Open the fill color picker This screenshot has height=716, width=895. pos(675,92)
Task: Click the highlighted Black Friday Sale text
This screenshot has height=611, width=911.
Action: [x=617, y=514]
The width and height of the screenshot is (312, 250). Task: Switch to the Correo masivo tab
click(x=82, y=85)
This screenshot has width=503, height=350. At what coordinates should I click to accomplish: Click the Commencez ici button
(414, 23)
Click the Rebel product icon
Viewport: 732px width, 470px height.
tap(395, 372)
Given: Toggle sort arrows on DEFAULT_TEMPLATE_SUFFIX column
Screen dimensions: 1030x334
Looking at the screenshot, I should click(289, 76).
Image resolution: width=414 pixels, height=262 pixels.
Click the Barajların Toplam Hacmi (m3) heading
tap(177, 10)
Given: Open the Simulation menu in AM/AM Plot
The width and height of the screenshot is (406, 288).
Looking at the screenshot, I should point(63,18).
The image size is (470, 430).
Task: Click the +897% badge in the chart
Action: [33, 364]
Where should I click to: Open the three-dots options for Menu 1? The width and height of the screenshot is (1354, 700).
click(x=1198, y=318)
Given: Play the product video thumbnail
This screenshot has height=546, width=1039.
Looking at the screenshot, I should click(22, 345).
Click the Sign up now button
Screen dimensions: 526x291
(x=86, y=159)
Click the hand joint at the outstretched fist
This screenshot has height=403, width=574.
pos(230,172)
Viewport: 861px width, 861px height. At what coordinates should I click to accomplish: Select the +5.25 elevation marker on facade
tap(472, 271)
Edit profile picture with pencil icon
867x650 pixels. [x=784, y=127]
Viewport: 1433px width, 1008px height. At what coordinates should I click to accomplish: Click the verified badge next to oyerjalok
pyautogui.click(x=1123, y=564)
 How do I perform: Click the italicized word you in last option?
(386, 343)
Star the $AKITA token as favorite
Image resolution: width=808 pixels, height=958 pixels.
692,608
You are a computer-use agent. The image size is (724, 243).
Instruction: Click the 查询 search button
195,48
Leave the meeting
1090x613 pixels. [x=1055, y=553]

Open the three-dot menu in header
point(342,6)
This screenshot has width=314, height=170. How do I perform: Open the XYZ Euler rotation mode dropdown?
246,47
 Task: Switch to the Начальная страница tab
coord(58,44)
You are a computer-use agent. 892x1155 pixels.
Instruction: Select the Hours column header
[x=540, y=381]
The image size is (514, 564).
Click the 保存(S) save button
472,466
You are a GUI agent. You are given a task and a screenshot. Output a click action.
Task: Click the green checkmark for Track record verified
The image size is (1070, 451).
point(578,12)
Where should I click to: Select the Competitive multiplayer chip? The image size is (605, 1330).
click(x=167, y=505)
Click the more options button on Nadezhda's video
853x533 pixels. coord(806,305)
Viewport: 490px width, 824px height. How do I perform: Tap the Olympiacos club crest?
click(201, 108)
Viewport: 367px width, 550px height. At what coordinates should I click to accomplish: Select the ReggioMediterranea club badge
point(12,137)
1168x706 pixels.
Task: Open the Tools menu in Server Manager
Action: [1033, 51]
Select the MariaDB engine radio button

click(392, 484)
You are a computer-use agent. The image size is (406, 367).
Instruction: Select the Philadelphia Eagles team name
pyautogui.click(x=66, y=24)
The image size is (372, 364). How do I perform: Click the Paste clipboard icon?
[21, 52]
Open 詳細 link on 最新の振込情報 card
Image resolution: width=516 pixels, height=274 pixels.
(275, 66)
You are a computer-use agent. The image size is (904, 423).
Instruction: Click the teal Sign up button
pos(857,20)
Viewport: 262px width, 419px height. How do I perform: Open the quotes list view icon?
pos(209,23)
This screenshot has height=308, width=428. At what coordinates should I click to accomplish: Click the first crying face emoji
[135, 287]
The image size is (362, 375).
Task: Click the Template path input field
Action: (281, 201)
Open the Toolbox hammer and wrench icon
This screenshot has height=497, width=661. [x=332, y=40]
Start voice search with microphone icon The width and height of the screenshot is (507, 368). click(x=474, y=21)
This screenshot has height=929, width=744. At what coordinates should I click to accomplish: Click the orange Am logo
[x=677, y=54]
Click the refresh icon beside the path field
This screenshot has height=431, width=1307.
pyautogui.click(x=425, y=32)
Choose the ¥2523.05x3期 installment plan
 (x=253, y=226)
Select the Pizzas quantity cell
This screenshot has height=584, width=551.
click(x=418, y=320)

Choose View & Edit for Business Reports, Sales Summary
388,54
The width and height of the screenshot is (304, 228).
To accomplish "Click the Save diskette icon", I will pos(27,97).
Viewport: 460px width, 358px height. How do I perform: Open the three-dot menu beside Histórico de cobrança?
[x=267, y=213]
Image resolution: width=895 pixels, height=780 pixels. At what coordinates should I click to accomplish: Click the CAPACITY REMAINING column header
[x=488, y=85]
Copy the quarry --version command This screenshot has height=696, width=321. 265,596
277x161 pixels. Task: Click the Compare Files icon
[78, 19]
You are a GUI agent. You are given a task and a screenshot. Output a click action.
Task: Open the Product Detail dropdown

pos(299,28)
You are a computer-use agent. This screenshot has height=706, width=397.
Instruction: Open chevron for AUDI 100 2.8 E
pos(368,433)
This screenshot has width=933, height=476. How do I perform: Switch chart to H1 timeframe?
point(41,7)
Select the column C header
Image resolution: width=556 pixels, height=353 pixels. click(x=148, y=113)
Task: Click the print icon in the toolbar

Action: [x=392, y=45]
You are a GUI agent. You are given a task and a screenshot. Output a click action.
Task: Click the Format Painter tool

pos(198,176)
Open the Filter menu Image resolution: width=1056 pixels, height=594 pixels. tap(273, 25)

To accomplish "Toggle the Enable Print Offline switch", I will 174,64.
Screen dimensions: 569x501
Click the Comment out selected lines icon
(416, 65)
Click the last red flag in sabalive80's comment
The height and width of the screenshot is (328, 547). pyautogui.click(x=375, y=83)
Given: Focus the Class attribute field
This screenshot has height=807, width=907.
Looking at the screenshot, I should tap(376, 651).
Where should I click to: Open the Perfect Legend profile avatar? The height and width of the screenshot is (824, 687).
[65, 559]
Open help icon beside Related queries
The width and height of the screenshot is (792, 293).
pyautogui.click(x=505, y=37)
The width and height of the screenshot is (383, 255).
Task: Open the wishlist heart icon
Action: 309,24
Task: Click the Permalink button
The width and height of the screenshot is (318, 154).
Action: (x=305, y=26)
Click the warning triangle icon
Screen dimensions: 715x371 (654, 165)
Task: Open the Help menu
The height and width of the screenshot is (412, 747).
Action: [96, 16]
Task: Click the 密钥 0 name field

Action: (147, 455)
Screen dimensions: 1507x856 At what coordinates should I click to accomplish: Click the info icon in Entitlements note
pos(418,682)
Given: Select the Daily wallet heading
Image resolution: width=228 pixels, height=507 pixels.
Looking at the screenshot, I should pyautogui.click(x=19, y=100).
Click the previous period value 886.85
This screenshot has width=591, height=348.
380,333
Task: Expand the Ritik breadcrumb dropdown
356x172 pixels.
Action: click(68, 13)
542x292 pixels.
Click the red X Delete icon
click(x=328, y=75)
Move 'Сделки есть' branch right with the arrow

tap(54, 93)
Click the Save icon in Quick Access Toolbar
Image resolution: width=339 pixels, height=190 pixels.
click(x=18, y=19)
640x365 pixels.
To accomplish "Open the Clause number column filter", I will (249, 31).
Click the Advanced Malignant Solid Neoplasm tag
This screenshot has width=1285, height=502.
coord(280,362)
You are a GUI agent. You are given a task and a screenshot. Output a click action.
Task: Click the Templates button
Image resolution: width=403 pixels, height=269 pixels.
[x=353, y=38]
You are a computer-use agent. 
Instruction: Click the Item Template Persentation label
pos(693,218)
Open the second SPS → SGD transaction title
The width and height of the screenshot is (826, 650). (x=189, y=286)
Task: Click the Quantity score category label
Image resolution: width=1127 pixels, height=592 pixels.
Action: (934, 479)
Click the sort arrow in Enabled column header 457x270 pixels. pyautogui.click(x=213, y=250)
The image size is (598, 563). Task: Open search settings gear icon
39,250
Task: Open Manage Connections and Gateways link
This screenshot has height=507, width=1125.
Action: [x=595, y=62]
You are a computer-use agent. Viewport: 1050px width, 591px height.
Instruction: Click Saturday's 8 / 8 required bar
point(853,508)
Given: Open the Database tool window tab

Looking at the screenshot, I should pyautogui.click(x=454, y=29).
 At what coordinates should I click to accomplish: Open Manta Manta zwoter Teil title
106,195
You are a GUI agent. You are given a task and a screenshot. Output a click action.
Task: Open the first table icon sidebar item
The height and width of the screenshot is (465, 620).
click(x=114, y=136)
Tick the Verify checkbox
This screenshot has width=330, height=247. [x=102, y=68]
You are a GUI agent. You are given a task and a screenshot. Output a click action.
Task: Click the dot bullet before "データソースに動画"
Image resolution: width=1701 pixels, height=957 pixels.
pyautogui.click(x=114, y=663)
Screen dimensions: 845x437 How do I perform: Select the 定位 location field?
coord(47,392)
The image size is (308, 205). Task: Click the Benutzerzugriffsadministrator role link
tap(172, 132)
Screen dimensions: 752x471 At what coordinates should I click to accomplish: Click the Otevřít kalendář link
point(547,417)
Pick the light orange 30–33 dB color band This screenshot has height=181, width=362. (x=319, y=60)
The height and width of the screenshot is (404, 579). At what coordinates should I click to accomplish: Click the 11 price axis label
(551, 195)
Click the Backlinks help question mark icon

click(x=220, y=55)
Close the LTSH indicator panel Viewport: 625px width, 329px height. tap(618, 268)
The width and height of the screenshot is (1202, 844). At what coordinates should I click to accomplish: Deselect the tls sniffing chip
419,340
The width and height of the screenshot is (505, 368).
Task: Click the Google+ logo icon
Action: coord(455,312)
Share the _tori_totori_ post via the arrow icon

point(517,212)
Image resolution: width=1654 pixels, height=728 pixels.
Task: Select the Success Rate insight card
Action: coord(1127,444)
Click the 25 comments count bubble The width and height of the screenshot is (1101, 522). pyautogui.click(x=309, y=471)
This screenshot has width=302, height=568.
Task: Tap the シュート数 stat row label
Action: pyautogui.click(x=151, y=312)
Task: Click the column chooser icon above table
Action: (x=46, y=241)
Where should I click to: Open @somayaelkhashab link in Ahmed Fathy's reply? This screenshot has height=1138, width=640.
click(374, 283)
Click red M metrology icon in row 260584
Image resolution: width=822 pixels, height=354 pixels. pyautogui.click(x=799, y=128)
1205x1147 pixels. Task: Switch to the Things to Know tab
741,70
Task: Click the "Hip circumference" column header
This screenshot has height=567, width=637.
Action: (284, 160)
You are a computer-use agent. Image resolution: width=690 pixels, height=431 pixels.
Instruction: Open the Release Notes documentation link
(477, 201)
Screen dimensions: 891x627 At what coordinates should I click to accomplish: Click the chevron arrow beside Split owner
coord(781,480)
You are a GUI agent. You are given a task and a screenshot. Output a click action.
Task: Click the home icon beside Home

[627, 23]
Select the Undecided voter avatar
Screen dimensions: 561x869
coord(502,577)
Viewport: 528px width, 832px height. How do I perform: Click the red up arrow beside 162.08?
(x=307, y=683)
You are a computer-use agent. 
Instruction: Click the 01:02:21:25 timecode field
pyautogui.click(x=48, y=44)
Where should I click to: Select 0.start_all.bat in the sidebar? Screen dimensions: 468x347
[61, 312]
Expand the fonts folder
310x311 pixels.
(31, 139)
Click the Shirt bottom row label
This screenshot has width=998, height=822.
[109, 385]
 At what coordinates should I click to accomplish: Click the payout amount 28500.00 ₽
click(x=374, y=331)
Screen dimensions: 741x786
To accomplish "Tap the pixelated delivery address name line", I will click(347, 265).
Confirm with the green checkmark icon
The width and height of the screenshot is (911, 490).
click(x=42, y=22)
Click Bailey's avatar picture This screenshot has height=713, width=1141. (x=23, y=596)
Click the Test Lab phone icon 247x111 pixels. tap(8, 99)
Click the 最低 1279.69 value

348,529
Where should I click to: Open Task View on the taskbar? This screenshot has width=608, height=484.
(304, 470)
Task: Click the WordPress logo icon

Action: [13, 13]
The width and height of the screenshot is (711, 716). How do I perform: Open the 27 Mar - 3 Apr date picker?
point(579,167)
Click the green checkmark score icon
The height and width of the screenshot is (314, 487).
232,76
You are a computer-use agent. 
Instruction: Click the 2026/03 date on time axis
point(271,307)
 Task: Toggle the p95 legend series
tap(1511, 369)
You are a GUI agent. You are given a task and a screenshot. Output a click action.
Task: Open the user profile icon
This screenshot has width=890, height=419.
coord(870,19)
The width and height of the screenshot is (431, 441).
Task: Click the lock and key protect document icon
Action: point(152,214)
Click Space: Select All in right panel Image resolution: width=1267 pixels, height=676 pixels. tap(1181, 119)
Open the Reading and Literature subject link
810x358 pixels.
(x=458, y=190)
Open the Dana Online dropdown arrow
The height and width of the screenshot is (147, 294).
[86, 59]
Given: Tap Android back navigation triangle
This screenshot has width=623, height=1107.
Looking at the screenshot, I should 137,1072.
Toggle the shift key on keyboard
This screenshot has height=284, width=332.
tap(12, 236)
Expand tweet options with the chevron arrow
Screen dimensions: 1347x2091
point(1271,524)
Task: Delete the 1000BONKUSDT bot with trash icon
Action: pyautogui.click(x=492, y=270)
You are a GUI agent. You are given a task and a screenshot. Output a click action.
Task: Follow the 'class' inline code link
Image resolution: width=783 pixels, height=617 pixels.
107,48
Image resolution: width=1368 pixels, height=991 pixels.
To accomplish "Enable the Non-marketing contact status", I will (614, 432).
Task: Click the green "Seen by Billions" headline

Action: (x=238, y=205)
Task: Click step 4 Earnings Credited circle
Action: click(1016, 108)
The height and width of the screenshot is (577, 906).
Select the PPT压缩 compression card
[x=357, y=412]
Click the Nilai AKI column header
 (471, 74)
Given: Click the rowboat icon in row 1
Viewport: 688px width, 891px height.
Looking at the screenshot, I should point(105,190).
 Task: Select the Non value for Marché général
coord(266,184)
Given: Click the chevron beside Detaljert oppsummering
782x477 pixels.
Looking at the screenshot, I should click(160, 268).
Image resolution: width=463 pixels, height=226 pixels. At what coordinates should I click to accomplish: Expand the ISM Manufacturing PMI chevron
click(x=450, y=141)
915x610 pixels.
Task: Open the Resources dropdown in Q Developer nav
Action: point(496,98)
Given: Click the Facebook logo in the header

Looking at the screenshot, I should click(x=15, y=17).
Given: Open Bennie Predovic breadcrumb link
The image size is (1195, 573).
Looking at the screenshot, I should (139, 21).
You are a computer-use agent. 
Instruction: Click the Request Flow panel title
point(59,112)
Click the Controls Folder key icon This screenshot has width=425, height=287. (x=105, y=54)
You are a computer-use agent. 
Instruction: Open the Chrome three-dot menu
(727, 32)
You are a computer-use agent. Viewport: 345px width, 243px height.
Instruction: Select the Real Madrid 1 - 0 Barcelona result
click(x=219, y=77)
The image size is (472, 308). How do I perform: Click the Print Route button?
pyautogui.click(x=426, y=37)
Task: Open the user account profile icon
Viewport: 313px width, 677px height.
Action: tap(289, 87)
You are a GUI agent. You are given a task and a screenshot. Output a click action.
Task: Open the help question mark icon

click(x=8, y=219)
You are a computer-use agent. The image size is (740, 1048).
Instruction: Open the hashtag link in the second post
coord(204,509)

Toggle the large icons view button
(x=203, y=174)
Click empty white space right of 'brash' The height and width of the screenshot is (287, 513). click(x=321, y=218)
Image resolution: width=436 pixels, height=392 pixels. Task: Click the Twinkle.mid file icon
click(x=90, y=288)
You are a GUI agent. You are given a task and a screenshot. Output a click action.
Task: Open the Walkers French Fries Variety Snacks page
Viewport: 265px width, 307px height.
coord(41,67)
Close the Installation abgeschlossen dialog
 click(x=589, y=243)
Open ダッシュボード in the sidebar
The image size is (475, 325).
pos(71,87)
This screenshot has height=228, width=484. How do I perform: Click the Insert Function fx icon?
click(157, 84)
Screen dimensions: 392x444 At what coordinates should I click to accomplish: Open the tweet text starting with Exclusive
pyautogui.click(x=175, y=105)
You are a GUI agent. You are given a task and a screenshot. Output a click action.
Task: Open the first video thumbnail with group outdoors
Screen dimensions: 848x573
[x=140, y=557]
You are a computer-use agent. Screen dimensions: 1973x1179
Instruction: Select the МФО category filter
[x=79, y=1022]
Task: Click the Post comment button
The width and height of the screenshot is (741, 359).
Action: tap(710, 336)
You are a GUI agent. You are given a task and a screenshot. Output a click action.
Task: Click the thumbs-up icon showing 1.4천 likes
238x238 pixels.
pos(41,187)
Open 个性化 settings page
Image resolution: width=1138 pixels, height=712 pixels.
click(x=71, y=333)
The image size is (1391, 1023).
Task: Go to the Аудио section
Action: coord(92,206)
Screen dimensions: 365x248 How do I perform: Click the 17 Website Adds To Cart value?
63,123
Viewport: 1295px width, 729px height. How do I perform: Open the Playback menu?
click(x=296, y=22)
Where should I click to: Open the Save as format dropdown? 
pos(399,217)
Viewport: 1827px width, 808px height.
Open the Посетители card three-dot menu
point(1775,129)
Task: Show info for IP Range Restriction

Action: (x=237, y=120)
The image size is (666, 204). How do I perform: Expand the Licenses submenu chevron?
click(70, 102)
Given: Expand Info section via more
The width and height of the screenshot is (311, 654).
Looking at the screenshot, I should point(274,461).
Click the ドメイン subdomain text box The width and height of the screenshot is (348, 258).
──────────────────────────────
Task description.
Read through the entries above and copy each line that has the string "user" in it.

Task response.
Task: Open the user profile icon
Task: Open the user account profile icon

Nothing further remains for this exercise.